Update the records below by replacing "button" with "control" and leaving every other part unchanged. Give the revised lines without the pictures.

+ + + + + + +

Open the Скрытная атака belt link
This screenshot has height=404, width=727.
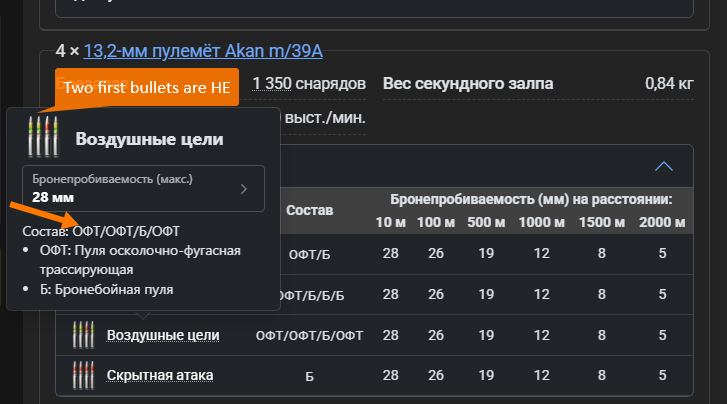(x=159, y=375)
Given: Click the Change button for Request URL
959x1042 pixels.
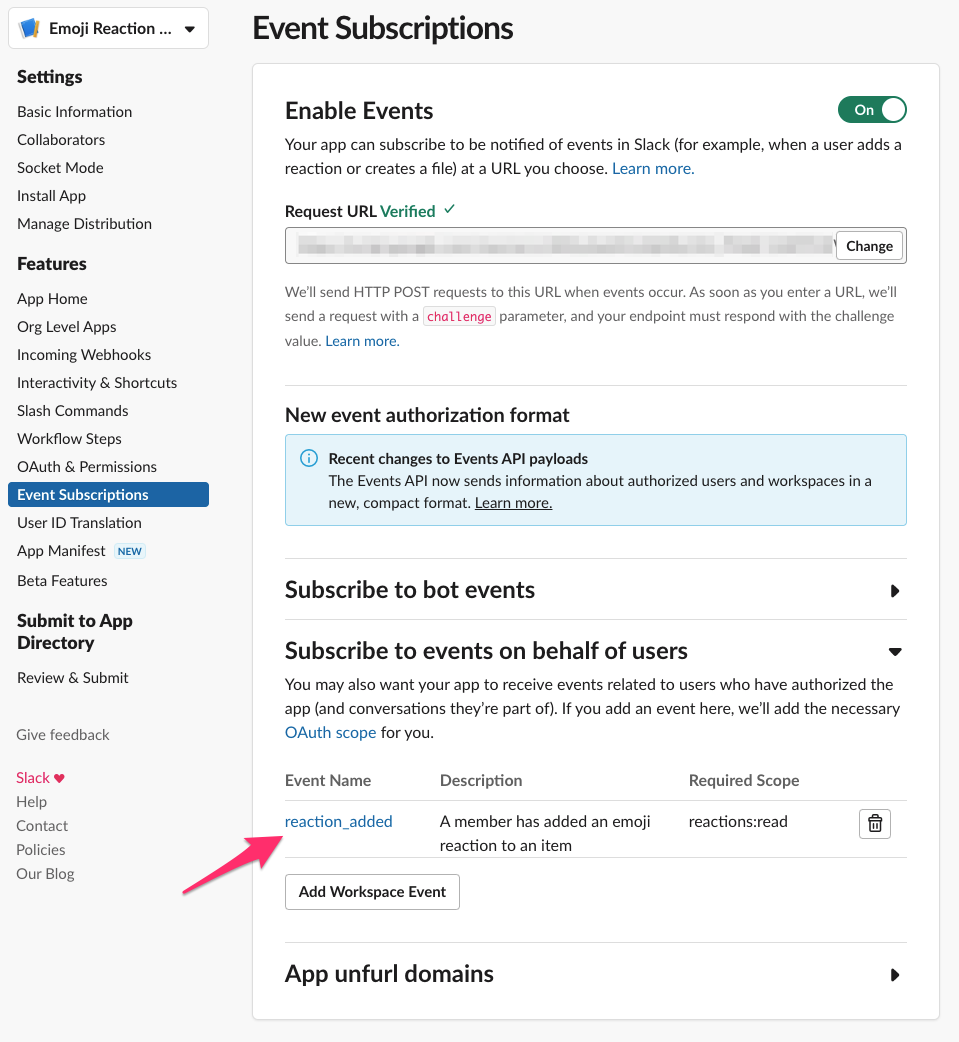Looking at the screenshot, I should click(x=869, y=246).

+ + + + + + +

◆ Solution to this problem ◆
Open the Скрытная атака belt link
This screenshot has height=404, width=727.
(x=159, y=375)
Given: Click the Change control for Request URL
959x1042 pixels.
Looking at the screenshot, I should click(x=869, y=246).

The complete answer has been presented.